His debut album ‘Flockaveli’ will be released here in Spring 2011. It has already hit #6 on the Billboard 200 and features two further North American hit singles in the shape of ‘O Let’s Do It’ and the Lex Luger-produced ‘Hard in Da Paint.’
Waka Flocka Flame didn’t want to be a rapper when he grew up. He didn’t want to write hit songs, perform in front of thousands of people at packed clubs or hear his songs played on radio stations across the country. Born Juaquin Malphurs in Queens, N.Y., Waka Flocka certainly had all the connections to forge into music at a young age. He grew up around the corner from Ja Rule, lived near LL Cool J’s grandmother and even had a cousin who used to hang around the Lost Boyz in the mid-1990s. But when his mother relocated the family to Georgia when Waka was eleven, he shied away from music. And after his youngest brother died in automobile accident when Waka was just fourteen, he moved even further away from it.

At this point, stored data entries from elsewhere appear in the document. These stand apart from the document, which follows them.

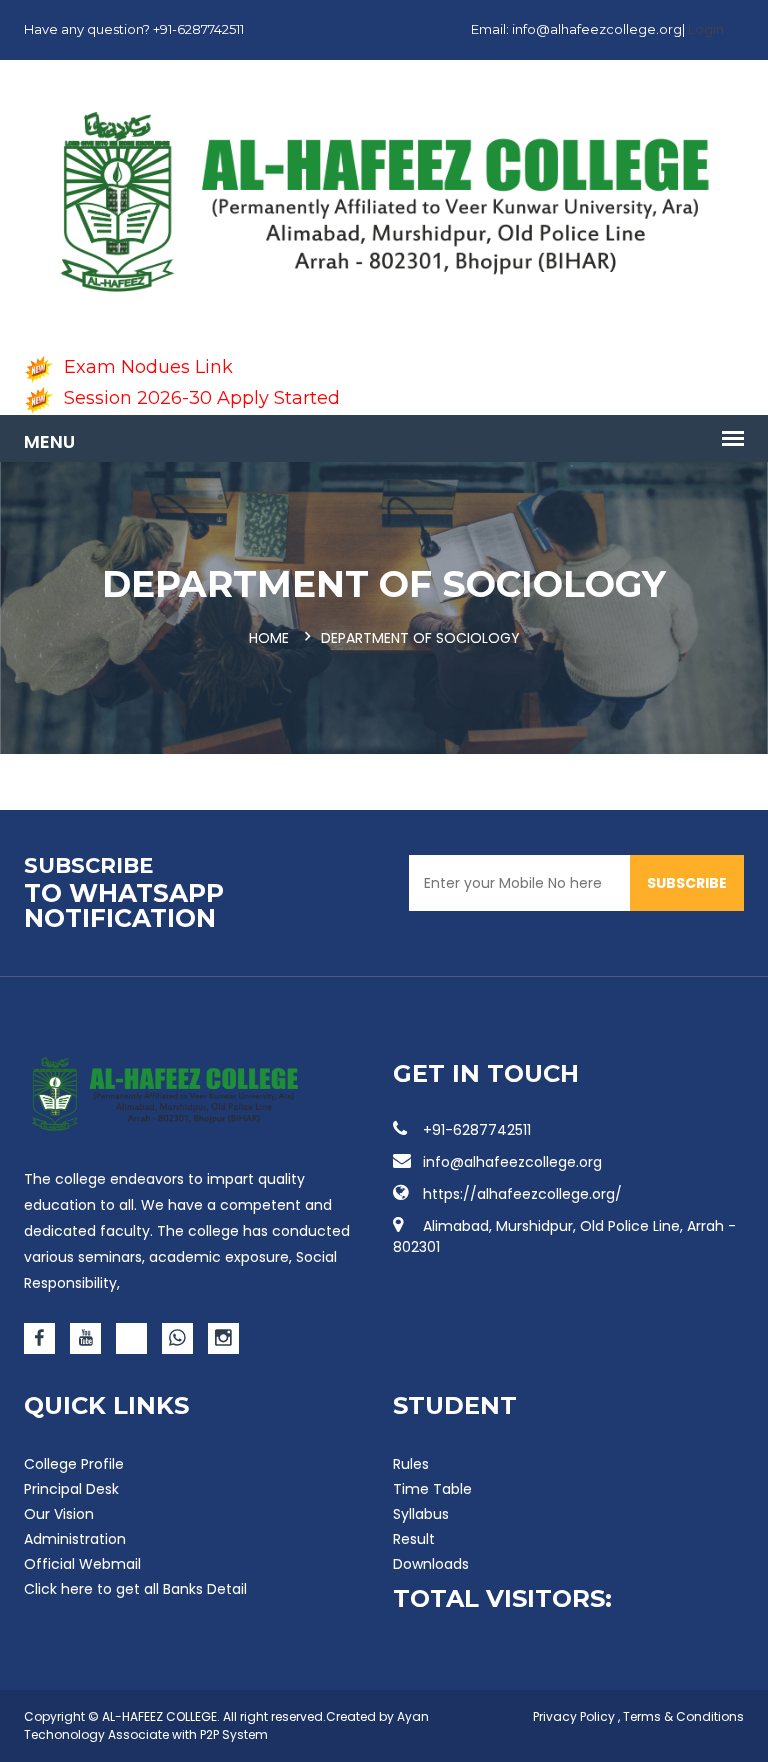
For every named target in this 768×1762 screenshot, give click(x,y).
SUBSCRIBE (687, 883)
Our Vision (59, 1514)
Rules (411, 1464)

At eighteen, Waka looked on as his mother began managing the career of Gucci Mane. Soon, Waka began messing around with music himself alongside local producer Tay Beatz. “I was going through so much at the time,” he says. “I had so much stress and so many issues. I couldn’t release my emotions physically, so releasing them verbally was the only option I had.”
The result was his 2008 mixtape ‘Salute Me or Shoot Me, Vol. 1’. Its popularity earned Waka a place in Gucci Mane’s 1017 Brick Squad clique. But his sudden success also took its toll. In January 2010, he was shot several times at a car wash in Atlanta during an alleged robbery attempt. The following month, Method Man spoke out against Waka, criticizing the lack of lyricism involved in crafting his style of music. He also endured a short rift in his relationship with Gucci Mane after the rapper parted ways with his mother’s management company in May. The incidents earned Waka a reputation as one of the most controversial artists in the industry — a reputation that he doesn’t feel he deserves.
“People have definitely gotten the wrong impression of me so far,” says Waka. “I don’t know why they think I’m so controversial. I guess people just don’t know the real me yet. It’s up to me to change their minds.”